● **TUGAS A**:
Dalam teks tentang pendidikan era parlementer, apa yang cukup dipakai siswa kelas satu sampai kelas tiga SR untuk menulis?

* * * *

Milis bincang-bincang Masyarakat Adil Makmur Situs Koleksi Informasi Serbaneka

Monday, April 11, 2011

Kembalilah ke sisitim pendidikan era parlementer

Kembalilah ke sistim pendidikan era parlementer

Di era jaman merdea, di era pemerintahan parlementer, suasana bebas merdeka benar-benar dirasakan dalam pendidikan, tak ada aturan yang mengikut, membatasi kemerdekaan. Tak ada pakaian seragam harian, upacara, olahraga, pramuka. Entah dari mana datangnya ide, gagasan penyeragaman, uniformitas di semua bidang di era pemerintahan orde baru.

Di era pemerintahan parlementer, biaya pendidikan yang dipikul oleh orang tua siswa minim. Tak ada biaya tambahan ini, biaya itu. SPP disesuaikan dengan besar kecilnya penghasilan oang tua siswa. Di kelas satu samapi kelas tiga SR (kini SD) cukup menggunakan batu tulis (sabak) dan anak batu tulis (grip). Belum perlu menggunakan kertas, buku tulis, pensil, ballpoint, pulpen, apalagi bku ceta. Muatan lokal sangat terbatas. Bahasa daerah diajarkan di sekolah yang siswanya memang menggunakan bahasa daerah. Bahasa Arab dan Agama Islam diajarkan di sekolah yang siswanya memang banyak beragama Islam.

Evaluasi, ujian disesuaikan dengan usia, umur siswa. Di SR (SD) lebih banyak disajikan ujian yang bersifat konkrit (yang menggunakan kata tanya apa, siapa, berapa). Baru mulai di SMP (SLTP) lebih banyak disajikan ujian yang bersifat abstrak, berupa esai, menjelaskan (yang menggunakan kata Tanya kenapa, bagaimana). Sedangkan yang bersifat pilihan (multiple choice test) sangat minim). Bahkan diperlukan keahlian guru untuk menyusun ujian sedemikian rupa, sehingga siswa susah menemukan jawabannya meskipun membuka buku/catatan (seperti ujian hitungan ciferein/agka, peta buta, menterjemahkan, menjelaskan).

* * * *

● **TUGAS B**:
Tulis ulang bagian baris data yang diawali baris berisi "You are a computer-use" dan diakhiri baris berisi "tap(337, 1016)", lengkap dengan permintaannya, lalu naikkan setiap angka koordinat pada jawabannya sebesar 43. Tampilkan bagian itu saja tanpa gambarnya.

● **DATA KERJA**:
* * * *

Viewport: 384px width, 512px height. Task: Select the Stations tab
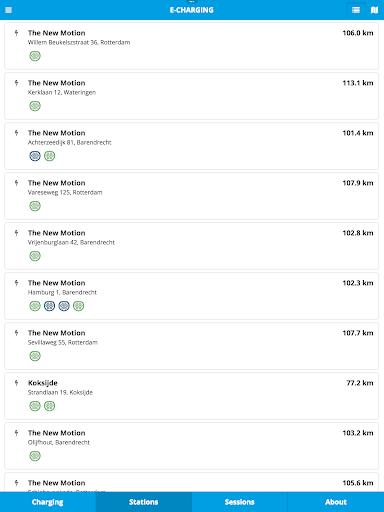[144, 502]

* * * *

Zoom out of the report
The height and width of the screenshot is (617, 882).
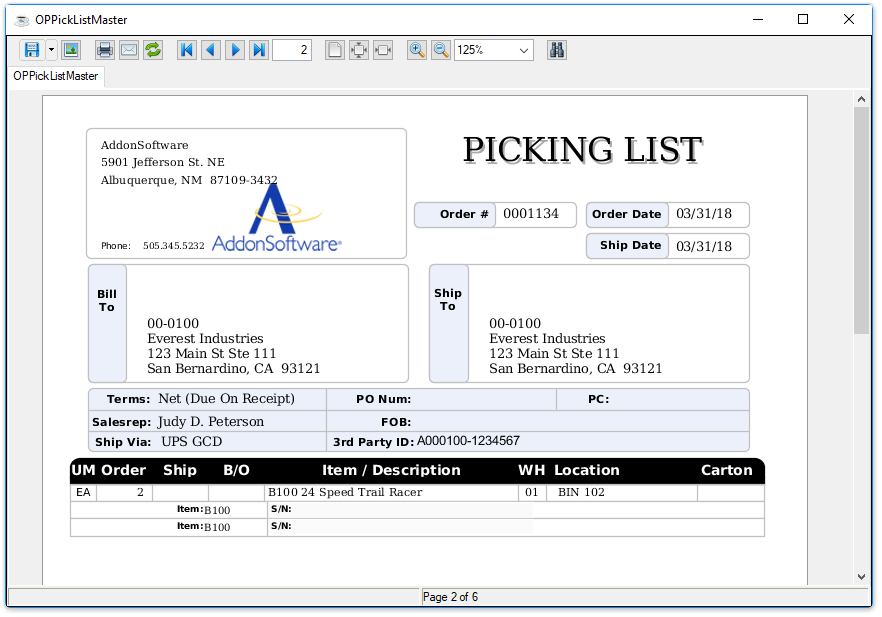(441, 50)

* * * *

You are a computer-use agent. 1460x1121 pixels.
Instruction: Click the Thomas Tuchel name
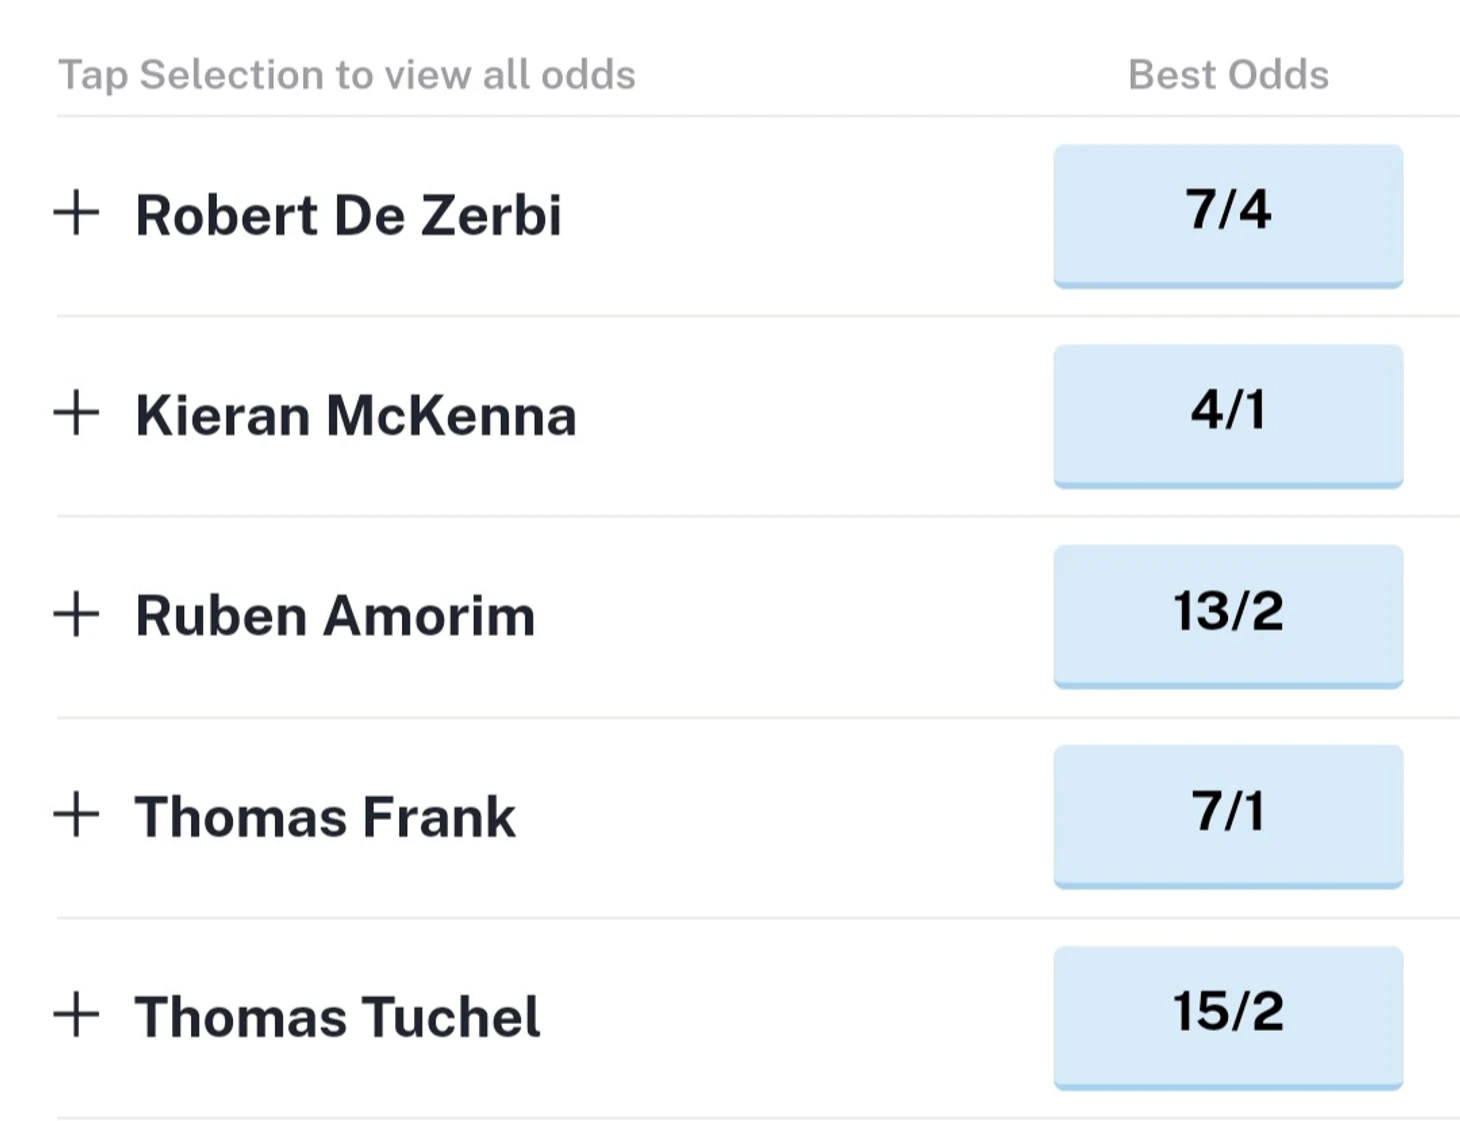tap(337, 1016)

* * * *

● **HASIL LATIHAN A**:
Batu tulis (sabak) dan anak batu tulis (grip).

● **HASIL LATIHAN B**:
You are a computer-use agent. 1460x1121 pixels.
Instruction: Click the Thomas Tuchel name
tap(380, 1059)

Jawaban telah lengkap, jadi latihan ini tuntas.